There are a lot of headwinds with changing consumer behaviour post COVID, the reducing pool of hospitality staff, rising overhead costs; but most of them are more concerning to larger breweries who rely on maintaining large wholesale turnover to survive; for smaller retail breweries, as long as they can tap into direct to public, small batch packaged product without overcapitalising, the future is much brighter.  It is very hard to displace an authentic, local, owner operated venue without opening a better, authentic, local, owner operated venue.

As long as you work well with other local businesses, supporting restaurants and other services, effectively and deeply engage your locals in your story and success, even in direct ownership; it will be very difficult for a larger organisation to open an effective competitor as there is no point to wedge in. 

Particularly in regional areas in states with cost effective producer licensing that provide for retail and bar service, it is viable to operate a small batch brewing venue that serves a small community at extremely low annual production, requiring very little capital and allowing a low bar for viable cashflow; the small scale allowing them to be principally owner operated and the relatively higher retail margins providing some protection from rising costs and workforce challenges.

The grower, Tom Ryan, Barossa Valley Craft Malt:

I think the Craft Beer and craft distilling industries have a bright future and I hope I can come along for the ride.

ARR.News: What is your favourite beer?

The brewer, David Henderson, Western Ridge Brewing:

Changes all the time, literally the hardest question for a brewer to answer.

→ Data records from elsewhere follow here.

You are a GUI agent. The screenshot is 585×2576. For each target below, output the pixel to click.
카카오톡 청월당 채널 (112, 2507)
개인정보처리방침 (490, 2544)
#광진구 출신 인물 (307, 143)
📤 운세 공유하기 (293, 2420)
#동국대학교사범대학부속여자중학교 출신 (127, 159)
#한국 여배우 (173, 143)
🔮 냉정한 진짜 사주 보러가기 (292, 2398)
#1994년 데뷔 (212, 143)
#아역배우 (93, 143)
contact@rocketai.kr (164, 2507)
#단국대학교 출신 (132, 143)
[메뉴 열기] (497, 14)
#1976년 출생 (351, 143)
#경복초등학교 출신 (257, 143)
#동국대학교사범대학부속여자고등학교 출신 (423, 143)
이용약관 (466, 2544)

In terms of broad style, most of our guys are really getting excited by the evolution of barrel soured and aged beers by Local brewers, though the oldest of our team remains a dedicated fan of ‘old fashioned’ craft styles like west coast IPA’s (believe it or not this bitter, aromatic hop forward style is about 50 years old now) and british real ales.

The grower, Tom Ryan, Barossa Valley Craft Malt:

Western Ridge, 20k; Rehn Bier, Heritage Mild Ale; Greenock Brewers, Dinner Ale; Ministry of Beer, Barossa Blond; Silver Bark Brewery, Amber Ale; Watsacowie Brewery, Farmers Gold; Battle of Bosworth, Pale Ale.